The records section start

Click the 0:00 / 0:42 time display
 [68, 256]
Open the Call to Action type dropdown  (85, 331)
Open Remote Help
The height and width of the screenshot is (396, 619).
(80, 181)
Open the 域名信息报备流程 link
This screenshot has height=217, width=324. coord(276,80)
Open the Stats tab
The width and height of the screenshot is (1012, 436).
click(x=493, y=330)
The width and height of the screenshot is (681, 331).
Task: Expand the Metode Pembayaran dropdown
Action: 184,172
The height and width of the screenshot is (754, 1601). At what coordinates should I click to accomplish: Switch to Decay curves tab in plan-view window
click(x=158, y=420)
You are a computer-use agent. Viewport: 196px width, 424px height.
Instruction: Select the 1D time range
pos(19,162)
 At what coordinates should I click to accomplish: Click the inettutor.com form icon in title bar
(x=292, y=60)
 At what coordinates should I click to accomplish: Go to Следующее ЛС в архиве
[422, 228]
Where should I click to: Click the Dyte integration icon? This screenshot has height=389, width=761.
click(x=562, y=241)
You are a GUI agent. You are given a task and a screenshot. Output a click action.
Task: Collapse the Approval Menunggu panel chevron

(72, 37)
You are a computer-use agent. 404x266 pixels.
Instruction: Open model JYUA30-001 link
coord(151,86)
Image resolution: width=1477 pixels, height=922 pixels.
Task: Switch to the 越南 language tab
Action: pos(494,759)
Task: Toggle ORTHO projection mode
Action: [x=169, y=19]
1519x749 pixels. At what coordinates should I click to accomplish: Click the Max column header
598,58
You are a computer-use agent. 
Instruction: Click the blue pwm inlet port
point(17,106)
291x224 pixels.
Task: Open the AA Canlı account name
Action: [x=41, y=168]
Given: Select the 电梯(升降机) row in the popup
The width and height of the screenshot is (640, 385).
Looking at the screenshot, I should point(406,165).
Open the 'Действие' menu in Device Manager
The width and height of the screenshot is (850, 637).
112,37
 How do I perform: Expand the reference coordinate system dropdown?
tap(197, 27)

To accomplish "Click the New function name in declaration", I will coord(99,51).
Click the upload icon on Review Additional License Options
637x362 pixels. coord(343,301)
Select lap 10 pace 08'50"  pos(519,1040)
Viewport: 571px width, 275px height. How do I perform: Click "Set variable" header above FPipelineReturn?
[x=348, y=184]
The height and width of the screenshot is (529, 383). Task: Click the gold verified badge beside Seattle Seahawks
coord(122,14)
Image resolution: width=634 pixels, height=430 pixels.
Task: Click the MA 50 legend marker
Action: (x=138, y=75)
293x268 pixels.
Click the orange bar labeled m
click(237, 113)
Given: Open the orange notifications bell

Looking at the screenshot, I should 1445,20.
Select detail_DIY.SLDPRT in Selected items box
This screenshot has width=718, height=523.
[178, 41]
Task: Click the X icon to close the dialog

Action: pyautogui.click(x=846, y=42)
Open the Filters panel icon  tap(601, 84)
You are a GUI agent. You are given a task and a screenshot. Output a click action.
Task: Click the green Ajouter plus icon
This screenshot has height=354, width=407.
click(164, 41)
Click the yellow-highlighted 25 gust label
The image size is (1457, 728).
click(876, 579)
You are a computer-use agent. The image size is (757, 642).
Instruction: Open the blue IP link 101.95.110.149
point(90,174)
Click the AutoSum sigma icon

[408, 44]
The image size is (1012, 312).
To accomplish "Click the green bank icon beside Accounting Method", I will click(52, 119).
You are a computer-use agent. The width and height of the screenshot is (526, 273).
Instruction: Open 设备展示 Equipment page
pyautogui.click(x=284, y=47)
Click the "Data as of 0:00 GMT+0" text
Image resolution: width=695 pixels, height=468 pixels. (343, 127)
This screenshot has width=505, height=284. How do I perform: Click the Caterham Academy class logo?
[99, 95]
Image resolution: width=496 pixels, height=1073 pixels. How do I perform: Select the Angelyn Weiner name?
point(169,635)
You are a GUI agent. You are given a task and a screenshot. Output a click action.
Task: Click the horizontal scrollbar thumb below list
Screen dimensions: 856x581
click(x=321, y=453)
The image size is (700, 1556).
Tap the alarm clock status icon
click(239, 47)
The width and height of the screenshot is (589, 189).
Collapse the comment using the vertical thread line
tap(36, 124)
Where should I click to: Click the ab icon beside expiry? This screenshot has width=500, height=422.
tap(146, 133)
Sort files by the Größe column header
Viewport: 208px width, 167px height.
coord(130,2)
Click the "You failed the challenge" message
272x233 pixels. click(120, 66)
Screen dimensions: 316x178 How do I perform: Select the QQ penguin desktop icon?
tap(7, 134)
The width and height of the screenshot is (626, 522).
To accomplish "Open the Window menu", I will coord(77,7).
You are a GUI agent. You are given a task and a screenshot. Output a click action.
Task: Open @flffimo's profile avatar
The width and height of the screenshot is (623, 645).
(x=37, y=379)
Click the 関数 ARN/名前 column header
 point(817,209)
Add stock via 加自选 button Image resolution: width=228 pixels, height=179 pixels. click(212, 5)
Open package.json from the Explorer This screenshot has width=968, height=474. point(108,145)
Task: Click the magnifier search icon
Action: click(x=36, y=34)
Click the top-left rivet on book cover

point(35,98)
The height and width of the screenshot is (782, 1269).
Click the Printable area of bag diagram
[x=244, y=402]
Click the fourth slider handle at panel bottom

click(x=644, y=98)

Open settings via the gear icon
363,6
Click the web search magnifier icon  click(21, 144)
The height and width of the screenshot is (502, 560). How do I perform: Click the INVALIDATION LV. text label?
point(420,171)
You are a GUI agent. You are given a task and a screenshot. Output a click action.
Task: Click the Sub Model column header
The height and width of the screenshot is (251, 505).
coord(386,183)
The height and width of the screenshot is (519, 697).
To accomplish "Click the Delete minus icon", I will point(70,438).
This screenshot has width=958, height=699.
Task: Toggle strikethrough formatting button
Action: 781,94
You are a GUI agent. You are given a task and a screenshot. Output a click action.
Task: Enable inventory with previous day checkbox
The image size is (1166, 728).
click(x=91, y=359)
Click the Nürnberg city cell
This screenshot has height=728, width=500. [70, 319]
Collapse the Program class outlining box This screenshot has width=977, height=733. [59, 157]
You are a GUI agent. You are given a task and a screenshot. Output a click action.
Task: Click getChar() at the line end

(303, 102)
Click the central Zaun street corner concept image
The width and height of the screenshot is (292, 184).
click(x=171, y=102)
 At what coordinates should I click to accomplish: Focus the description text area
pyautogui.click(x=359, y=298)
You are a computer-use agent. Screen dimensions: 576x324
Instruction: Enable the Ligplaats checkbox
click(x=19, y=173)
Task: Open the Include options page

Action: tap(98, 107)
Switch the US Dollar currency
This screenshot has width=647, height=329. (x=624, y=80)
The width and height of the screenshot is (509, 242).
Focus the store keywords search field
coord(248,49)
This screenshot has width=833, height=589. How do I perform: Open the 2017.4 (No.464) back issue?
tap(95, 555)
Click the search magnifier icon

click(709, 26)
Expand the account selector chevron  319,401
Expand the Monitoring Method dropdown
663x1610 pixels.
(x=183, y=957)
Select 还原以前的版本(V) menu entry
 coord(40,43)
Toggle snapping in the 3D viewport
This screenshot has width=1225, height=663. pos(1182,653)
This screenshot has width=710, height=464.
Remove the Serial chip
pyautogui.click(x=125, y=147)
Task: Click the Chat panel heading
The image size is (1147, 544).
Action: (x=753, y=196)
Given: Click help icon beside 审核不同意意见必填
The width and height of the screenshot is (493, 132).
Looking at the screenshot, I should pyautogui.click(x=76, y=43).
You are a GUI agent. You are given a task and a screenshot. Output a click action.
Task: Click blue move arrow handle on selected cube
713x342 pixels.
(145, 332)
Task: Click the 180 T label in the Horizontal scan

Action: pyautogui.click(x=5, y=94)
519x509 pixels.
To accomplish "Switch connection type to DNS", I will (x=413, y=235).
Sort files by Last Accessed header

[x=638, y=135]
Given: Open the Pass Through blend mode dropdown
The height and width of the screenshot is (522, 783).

The records section end

### Exercise details
Please write out, exactly as they appear above, only the lines in the stretch from the line with "The height and width of the screenshot is (782, 1269)." through the line with "Click the web".

### Solution to the exercise
The height and width of the screenshot is (782, 1269).
Click the Printable area of bag diagram
[x=244, y=402]
Click the fourth slider handle at panel bottom

click(x=644, y=98)

Open settings via the gear icon
363,6
Click the web search magnifier icon  click(21, 144)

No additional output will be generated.